PrP 106-126

PrP 106-126 is a synthetic peptide fragment corresponding to amino acid residues 106 to 126 of the human prion protein (PrP). As a biochemically significant region of the prion protein, this peptide has garnered considerable attention in neurodegenerative disease research due to its pivotal role in prion pathophysiology. The 106-126 sequence is known for its amyloidogenic properties and its propensity to form β-sheet-rich fibrils, making it a valuable tool for modeling prion-related aggregation and toxicity in vitro. Its unique structural and functional features have established it as a central reagent for probing the molecular underpinnings of prion diseases and for advancing the broader understanding of protein misfolding disorders.

Neurotoxicity modeling: Researchers utilize PrP 106-126 to recapitulate key aspects of prion-induced neurotoxicity in cellular and organotypic systems. The peptide is capable of inducing apoptotic and necrotic cell death in neuronal cultures, thereby serving as an experimentally tractable agent for dissecting the cellular pathways underlying prion-mediated neurodegeneration. By providing a controllable model for prion toxicity, it enables the investigation of oxidative stress responses, mitochondrial dysfunction, and calcium dysregulation associated with prion diseases.

Amyloid fibril formation studies: Due to its high propensity for self-aggregation, the 106-126 fragment is widely employed in studies of amyloid fibril formation and protein misfolding. Researchers use this peptide to monitor the kinetics of aggregation, characterize intermediate species, and assess the influence of various environmental factors on fibrillogenesis. These studies contribute to a mechanistic understanding of amyloidogenesis, offering insights that are applicable not only to prion disorders but also to related protein aggregation diseases.

Screening of anti-aggregation compounds: PrP 106-126 serves as a robust substrate in high-throughput screening assays aimed at identifying small molecules, peptides, or biological agents capable of inhibiting prion peptide aggregation or mitigating its toxic effects. By providing a reproducible and sensitive platform, the peptide facilitates the evaluation of candidate modulators, enabling the discovery and characterization of potential aggregation inhibitors for research use.

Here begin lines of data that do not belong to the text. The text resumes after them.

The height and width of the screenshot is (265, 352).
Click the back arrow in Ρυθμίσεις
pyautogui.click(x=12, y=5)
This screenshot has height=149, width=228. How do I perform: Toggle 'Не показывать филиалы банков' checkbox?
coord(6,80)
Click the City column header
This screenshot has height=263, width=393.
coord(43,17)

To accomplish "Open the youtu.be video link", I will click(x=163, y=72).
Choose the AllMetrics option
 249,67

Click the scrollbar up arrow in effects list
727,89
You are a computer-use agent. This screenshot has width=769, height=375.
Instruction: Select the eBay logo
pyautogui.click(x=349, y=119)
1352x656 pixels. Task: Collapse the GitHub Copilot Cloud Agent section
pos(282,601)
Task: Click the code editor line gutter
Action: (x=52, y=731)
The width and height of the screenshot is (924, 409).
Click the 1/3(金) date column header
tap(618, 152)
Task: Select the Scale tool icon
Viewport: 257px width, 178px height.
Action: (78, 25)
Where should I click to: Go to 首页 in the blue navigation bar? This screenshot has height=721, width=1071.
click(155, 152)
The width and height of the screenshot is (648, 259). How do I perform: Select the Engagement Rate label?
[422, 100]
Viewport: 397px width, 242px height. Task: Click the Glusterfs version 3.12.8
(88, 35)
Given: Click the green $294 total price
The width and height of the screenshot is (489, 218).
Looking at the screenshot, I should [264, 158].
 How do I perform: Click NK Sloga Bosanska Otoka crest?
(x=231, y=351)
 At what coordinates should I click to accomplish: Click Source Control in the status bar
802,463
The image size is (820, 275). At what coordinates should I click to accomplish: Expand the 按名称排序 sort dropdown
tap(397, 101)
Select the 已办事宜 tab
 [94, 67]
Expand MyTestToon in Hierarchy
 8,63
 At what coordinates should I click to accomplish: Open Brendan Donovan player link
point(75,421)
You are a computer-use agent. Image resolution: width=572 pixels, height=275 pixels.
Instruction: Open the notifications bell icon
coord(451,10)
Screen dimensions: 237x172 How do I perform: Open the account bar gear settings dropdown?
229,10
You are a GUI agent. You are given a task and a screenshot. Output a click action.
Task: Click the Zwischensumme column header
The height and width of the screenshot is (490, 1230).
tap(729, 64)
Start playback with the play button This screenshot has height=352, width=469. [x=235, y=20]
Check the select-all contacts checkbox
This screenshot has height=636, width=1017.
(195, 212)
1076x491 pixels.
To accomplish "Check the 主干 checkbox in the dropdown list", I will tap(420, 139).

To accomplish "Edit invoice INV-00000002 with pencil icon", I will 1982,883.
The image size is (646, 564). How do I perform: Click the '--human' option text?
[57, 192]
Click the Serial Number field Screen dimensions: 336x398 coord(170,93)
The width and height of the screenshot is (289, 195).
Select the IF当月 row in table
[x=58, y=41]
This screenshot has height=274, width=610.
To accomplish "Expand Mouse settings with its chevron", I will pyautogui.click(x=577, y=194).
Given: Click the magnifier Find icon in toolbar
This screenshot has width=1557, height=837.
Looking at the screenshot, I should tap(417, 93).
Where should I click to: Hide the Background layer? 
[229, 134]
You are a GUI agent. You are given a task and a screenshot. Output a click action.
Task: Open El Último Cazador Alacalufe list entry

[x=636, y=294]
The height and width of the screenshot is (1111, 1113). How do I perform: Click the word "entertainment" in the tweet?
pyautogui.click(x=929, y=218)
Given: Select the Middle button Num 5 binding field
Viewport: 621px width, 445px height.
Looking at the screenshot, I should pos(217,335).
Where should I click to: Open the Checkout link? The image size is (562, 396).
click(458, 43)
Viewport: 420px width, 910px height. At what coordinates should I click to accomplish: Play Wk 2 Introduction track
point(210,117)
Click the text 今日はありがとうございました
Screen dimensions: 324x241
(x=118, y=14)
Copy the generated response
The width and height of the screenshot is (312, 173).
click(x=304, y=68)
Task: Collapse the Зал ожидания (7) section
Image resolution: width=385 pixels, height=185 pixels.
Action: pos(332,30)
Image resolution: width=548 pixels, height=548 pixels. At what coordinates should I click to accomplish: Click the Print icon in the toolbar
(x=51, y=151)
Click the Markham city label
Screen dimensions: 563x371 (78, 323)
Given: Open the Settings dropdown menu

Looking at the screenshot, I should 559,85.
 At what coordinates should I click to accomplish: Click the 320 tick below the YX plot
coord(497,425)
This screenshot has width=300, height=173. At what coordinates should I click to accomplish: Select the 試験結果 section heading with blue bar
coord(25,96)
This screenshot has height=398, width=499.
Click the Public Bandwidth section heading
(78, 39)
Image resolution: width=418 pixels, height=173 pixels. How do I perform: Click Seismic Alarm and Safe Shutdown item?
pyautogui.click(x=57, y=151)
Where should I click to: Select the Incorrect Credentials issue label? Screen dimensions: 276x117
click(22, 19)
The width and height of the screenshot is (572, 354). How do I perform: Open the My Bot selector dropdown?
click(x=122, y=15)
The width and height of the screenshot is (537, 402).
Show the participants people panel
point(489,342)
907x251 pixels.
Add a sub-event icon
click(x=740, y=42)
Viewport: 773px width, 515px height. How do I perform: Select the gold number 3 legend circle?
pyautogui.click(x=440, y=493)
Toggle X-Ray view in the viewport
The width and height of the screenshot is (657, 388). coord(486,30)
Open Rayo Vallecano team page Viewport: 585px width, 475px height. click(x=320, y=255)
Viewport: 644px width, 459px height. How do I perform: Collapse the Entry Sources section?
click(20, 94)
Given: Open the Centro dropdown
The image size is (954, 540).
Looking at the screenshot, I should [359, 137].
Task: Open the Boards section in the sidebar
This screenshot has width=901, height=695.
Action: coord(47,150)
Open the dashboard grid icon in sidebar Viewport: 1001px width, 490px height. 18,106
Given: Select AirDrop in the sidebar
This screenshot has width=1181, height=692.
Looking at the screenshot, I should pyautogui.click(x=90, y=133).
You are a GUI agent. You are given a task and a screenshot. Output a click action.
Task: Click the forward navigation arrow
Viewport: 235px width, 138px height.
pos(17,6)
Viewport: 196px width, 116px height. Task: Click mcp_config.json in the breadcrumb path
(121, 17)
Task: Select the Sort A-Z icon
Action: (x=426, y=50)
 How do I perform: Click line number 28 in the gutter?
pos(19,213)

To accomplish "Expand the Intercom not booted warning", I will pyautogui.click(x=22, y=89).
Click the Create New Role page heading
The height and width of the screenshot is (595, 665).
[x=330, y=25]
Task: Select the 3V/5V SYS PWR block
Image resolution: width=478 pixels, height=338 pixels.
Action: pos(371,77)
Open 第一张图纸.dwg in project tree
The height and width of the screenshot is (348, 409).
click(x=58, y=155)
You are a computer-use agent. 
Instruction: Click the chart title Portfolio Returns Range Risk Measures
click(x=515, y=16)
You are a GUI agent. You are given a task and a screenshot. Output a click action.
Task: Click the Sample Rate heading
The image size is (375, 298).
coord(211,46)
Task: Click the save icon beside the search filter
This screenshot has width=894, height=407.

Membrane interaction research: The amphipathic nature of the 106-126 peptide allows for detailed investigation of prion-lipid interactions and membrane perturbation mechanisms. Studies employing this fragment have elucidated its ability to bind to lipid bilayers, disrupt membrane integrity, and alter ion permeability. Such research is critical for understanding the role of membrane interactions in prion pathogenesis and for exploring the biophysical basis of peptide-induced cytotoxicity.

Structure-function analysis: PrP 106-126 is frequently used in biophysical and structural studies aimed at mapping the determinants of prion protein misfolding and aggregation. Through spectroscopic, microscopic, and computational approaches, researchers analyze the conformational transitions, secondary structure preferences, and intermolecular interactions of the peptide. These analyses provide foundational knowledge that informs the rational design of experimental models and the interpretation of prion biology at the molecular level.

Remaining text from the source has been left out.